§ **Your goal**
Print the records below line for line, changing nothing.

Data records
··········
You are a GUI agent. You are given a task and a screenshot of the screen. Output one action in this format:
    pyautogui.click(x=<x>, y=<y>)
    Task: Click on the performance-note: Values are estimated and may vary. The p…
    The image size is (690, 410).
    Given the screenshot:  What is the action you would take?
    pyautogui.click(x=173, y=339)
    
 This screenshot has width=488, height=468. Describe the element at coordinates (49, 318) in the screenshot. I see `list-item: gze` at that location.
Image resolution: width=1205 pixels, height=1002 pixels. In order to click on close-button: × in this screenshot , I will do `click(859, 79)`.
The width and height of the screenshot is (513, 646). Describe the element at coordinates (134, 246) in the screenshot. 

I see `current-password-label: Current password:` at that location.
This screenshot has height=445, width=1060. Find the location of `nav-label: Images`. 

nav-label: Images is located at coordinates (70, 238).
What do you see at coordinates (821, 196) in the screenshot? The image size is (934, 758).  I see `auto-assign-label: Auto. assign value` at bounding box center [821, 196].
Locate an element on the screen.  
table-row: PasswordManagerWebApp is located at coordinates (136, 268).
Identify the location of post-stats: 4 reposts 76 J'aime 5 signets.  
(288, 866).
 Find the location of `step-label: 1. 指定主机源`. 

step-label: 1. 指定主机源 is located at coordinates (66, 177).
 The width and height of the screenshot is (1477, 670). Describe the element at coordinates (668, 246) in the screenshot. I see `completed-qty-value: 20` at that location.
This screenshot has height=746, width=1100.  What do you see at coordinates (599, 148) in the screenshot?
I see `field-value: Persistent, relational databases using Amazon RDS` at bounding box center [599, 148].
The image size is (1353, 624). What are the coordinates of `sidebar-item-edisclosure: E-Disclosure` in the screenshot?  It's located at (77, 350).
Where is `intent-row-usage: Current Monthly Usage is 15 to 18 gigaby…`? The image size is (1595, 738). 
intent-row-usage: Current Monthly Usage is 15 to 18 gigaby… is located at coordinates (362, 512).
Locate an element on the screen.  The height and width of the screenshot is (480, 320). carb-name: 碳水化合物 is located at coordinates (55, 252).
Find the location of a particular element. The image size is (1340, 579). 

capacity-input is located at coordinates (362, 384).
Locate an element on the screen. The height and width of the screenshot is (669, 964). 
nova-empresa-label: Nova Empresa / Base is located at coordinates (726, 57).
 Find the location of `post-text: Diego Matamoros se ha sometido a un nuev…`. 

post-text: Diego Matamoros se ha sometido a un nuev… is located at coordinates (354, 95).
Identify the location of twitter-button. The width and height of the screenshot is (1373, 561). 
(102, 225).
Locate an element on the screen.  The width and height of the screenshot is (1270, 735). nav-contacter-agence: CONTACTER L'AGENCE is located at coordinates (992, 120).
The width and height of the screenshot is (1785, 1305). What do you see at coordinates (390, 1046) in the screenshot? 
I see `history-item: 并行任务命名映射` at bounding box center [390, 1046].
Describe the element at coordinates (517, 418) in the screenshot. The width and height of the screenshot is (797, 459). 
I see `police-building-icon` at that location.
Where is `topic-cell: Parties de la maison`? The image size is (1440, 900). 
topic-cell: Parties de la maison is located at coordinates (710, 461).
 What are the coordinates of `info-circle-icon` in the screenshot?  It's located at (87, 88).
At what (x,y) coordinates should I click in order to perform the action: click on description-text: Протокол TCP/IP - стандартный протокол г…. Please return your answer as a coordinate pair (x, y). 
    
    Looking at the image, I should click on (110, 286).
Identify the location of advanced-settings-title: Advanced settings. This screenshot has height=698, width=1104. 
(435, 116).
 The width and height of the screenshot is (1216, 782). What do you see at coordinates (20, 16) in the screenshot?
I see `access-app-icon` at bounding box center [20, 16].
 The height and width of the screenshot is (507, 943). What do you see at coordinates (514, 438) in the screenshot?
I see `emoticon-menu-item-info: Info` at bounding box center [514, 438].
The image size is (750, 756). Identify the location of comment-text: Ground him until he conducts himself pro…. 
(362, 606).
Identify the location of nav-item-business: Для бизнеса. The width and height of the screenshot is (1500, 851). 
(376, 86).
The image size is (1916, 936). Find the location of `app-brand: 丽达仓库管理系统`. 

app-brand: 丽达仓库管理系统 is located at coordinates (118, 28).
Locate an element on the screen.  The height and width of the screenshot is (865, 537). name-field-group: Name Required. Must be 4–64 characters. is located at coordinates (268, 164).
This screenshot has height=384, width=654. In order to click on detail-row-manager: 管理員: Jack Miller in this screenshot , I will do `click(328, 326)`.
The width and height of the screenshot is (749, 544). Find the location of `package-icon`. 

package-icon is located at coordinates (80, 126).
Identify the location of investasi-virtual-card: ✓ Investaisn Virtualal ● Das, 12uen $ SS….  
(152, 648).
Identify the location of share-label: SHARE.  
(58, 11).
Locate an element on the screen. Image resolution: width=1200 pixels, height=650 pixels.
··········
§ **Solution to this task**
You are a GUI agent. You are given a task and a screenshot of the screen. Output one action in this format:
    pyautogui.click(x=<x>, y=<y>)
    Task: Click on the performance-note: Values are estimated and may vary. The p…
    The image size is (690, 410).
    Given the screenshot:  What is the action you would take?
    pyautogui.click(x=173, y=339)
    
 This screenshot has width=488, height=468. Describe the element at coordinates (49, 318) in the screenshot. I see `list-item: gze` at that location.
Image resolution: width=1205 pixels, height=1002 pixels. In order to click on close-button: × in this screenshot , I will do `click(859, 79)`.
The width and height of the screenshot is (513, 646). Describe the element at coordinates (134, 246) in the screenshot. 

I see `current-password-label: Current password:` at that location.
This screenshot has height=445, width=1060. Find the location of `nav-label: Images`. 

nav-label: Images is located at coordinates (70, 238).
What do you see at coordinates (821, 196) in the screenshot? The image size is (934, 758).  I see `auto-assign-label: Auto. assign value` at bounding box center [821, 196].
Locate an element on the screen.  
table-row: PasswordManagerWebApp is located at coordinates (136, 268).
Identify the location of post-stats: 4 reposts 76 J'aime 5 signets.  
(288, 866).
 Find the location of `step-label: 1. 指定主机源`. 

step-label: 1. 指定主机源 is located at coordinates (66, 177).
 The width and height of the screenshot is (1477, 670). Describe the element at coordinates (668, 246) in the screenshot. I see `completed-qty-value: 20` at that location.
This screenshot has height=746, width=1100.  What do you see at coordinates (599, 148) in the screenshot?
I see `field-value: Persistent, relational databases using Amazon RDS` at bounding box center [599, 148].
The image size is (1353, 624). What are the coordinates of `sidebar-item-edisclosure: E-Disclosure` in the screenshot?  It's located at (77, 350).
Where is `intent-row-usage: Current Monthly Usage is 15 to 18 gigaby…`? The image size is (1595, 738). 
intent-row-usage: Current Monthly Usage is 15 to 18 gigaby… is located at coordinates (362, 512).
Locate an element on the screen.  The height and width of the screenshot is (480, 320). carb-name: 碳水化合物 is located at coordinates (55, 252).
Find the location of a particular element. The image size is (1340, 579). 

capacity-input is located at coordinates (362, 384).
Locate an element on the screen. The height and width of the screenshot is (669, 964). 
nova-empresa-label: Nova Empresa / Base is located at coordinates (726, 57).
 Find the location of `post-text: Diego Matamoros se ha sometido a un nuev…`. 

post-text: Diego Matamoros se ha sometido a un nuev… is located at coordinates (354, 95).
Identify the location of twitter-button. The width and height of the screenshot is (1373, 561). 
(102, 225).
Locate an element on the screen.  The width and height of the screenshot is (1270, 735). nav-contacter-agence: CONTACTER L'AGENCE is located at coordinates (992, 120).
The width and height of the screenshot is (1785, 1305). What do you see at coordinates (390, 1046) in the screenshot? 
I see `history-item: 并行任务命名映射` at bounding box center [390, 1046].
Describe the element at coordinates (517, 418) in the screenshot. The width and height of the screenshot is (797, 459). 
I see `police-building-icon` at that location.
Where is `topic-cell: Parties de la maison`? The image size is (1440, 900). 
topic-cell: Parties de la maison is located at coordinates (710, 461).
 What are the coordinates of `info-circle-icon` in the screenshot?  It's located at (87, 88).
At what (x,y) coordinates should I click in order to perform the action: click on description-text: Протокол TCP/IP - стандартный протокол г…. Please return your answer as a coordinate pair (x, y). 
    
    Looking at the image, I should click on (110, 286).
Identify the location of advanced-settings-title: Advanced settings. This screenshot has height=698, width=1104. 
(435, 116).
 The width and height of the screenshot is (1216, 782). What do you see at coordinates (20, 16) in the screenshot?
I see `access-app-icon` at bounding box center [20, 16].
 The height and width of the screenshot is (507, 943). What do you see at coordinates (514, 438) in the screenshot?
I see `emoticon-menu-item-info: Info` at bounding box center [514, 438].
The image size is (750, 756). Identify the location of comment-text: Ground him until he conducts himself pro…. 
(362, 606).
Identify the location of nav-item-business: Для бизнеса. The width and height of the screenshot is (1500, 851). 
(376, 86).
The image size is (1916, 936). Find the location of `app-brand: 丽达仓库管理系统`. 

app-brand: 丽达仓库管理系统 is located at coordinates (118, 28).
Locate an element on the screen.  The height and width of the screenshot is (865, 537). name-field-group: Name Required. Must be 4–64 characters. is located at coordinates (268, 164).
This screenshot has height=384, width=654. In order to click on detail-row-manager: 管理員: Jack Miller in this screenshot , I will do `click(328, 326)`.
The width and height of the screenshot is (749, 544). Find the location of `package-icon`. 

package-icon is located at coordinates (80, 126).
Identify the location of investasi-virtual-card: ✓ Investaisn Virtualal ● Das, 12uen $ SS….  
(152, 648).
Identify the location of share-label: SHARE.  
(58, 11).
Locate an element on the screen. Image resolution: width=1200 pixels, height=650 pixels.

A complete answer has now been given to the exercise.